I left off one fairly important one:
- Hardening enhancement: clearing the pointer back to the group's meta
struct before freeing the group, so that the next time the memory is
handed out in an allocation the uninitialized memory doesn't contain
pointers to malloc internal structures. For example:
free(malloc(42));
p=malloc(492);
would include a pointer to the freed meta structure for the nested
group, at offset 0 or 16 if I'm not mistaken. This could allow
uninitialized memory leak plus a second difficult-to-exploit bug to
be transformed into an easier-to-exploit bug.
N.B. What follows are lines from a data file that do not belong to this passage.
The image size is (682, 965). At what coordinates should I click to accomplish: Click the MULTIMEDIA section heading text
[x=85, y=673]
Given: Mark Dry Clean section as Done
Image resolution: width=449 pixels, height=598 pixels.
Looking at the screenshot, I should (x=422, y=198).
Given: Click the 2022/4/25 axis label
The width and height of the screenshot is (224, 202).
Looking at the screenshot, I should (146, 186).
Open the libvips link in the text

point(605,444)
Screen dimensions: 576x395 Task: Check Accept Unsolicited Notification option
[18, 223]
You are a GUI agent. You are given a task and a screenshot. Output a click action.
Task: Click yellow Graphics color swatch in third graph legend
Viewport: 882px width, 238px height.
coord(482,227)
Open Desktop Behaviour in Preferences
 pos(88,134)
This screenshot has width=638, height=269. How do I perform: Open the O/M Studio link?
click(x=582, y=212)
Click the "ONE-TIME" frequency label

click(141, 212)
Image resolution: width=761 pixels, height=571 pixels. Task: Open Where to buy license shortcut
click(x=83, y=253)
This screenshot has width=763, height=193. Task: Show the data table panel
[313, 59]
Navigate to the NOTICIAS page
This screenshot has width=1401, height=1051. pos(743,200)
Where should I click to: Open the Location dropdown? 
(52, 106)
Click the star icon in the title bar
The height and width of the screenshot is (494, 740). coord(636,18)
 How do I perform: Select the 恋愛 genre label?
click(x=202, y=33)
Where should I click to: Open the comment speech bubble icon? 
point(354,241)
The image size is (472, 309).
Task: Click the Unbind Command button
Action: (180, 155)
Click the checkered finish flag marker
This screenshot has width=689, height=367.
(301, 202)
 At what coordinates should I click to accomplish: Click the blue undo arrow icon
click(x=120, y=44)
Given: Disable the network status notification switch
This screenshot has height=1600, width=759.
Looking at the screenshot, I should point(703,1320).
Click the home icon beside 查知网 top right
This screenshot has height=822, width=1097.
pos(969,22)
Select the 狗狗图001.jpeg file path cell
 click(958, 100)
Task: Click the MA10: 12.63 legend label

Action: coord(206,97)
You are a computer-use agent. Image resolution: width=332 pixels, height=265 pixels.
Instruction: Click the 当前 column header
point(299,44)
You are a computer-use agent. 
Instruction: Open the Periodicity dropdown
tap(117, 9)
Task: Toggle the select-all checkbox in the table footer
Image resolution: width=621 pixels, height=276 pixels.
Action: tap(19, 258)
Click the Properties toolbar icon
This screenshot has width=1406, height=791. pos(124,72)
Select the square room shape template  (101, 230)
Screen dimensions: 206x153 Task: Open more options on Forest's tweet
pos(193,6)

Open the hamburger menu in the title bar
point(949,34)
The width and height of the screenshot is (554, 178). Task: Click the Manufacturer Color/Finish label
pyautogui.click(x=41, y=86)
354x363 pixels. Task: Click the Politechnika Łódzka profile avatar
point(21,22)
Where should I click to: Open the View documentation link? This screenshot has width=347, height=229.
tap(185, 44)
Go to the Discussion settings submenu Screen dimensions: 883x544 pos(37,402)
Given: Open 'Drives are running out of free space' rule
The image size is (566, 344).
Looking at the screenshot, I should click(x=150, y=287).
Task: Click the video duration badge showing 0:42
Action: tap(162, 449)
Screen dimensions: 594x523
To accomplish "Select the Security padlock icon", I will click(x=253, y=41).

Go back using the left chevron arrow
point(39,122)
This also suggested to me that we could clear the pointer back to meta
whenever a group is entirely free slots but not itself freed, and
restore it only when it's subsequently used. This might have minor
hardening benefits too, but it highlights that we could use MADV_FREE
on such groups, which might be valuable at large sizes. OTOH MADV_FREE
has some anti-hardening properties (potentially loses offset cycling
state under attacker-controlled load, allowing the attacker to obtain
more predictable addresses) that make it less attractive to use here.
^ permalink raw reply [flat|nested] 12+ messages in thread
* Re: [musl] mallocng progress and growth chart
2020-05-10 18:09 [musl] mallocng progress and growth chart Rich Felker
2020-05-11 17:51 ` Rich Felker
@ 2020-05-16 0:29 ` Rich Felker
2020-05-16 3:29 ` Rich Felker
2020-05-18 18:35 ` Rich Felker
1 sibling, 2 replies; 12+ messages in thread
From: Rich Felker @ 2020-05-16 0:29 UTC (permalink / raw)
To: musl
On Sun, May 10, 2020 at 02:09:34PM -0400, Rich Felker wrote:
> 4668: 2x5440 2x5440 2x5440 2x5440 2x5440 5x4672 5x4672 5x4672 5x4672 5x4672 5x4672 7x4672 ...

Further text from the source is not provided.